Affine and Perspective Transformations

Two transformations that come up often in the OpenCV routines we have discussed—as well as in other applications you might write yourself—are the affine and perspective transformations. We first encountered these in Chapter 6. As implemented in OpenCV, these routines affect either lists of points or entire images, and they map points on one location in the image to a different location, often performing subpixel interpolation along the way. You may recall that an affine transform can produce any parallelogram from a rectangle; the perspective transform is more general and can produce any trapezoid from a rectangle.

The perspective transformation is closely related to the perspective projection. Recall that the perspective projection maps points in the three-dimensional physical world onto points on the two-dimensional image plane along a set of projection lines that all meet at a single point called the center of projection. The perspective transformation, which is a specific kind of homography, [192] relates two different images that are alternative projections of the same three-dimensional object onto two different projective planes (and thus, for nondegenerate configurations such as the plane physically intersecting the 3D object, typically to two different centers of projection).

These projective transformation-related functions were discussed in detail in Chapter 6; for convenience, we summarize them here in Table 12-1.

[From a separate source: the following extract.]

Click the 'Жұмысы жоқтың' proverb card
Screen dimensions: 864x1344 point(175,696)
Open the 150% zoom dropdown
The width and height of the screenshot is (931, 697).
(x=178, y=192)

Table 12-1. Affine and perspective transform functions

Function

Use

cvTransform()

Affine transform a list of points

cvWarpAffine()

Affine transform a whole image

cvGetAffineTransform()

Fill in affine transform matrix parameters

cv2DRotationMatrix()

Fill in affine transform matrix parameters

cvGetQuadrangleSubPix()

Low-overhead whole image affine transform

cvPerspectiveTransform()

Perspective transform a list of points

cvWarpPerspective()

Perspective transform a whole image

cvGetPerspectiveTransform()

Fill in perspective transform matrix parameters

A common task in robotic navigation, typically used for planning purposes, is to convert the robot's camera view of the scene into a top-down "bird's-eye" view. In Figure 12-1, a robot's view of a scene is turned into a bird's-eye view so that it can be subsequently overlaid with an alternative representation of the world created from scanning laser range finders. Using what we've learned so far, we'll look in detail about how to use our calibrated camera to compute such a view.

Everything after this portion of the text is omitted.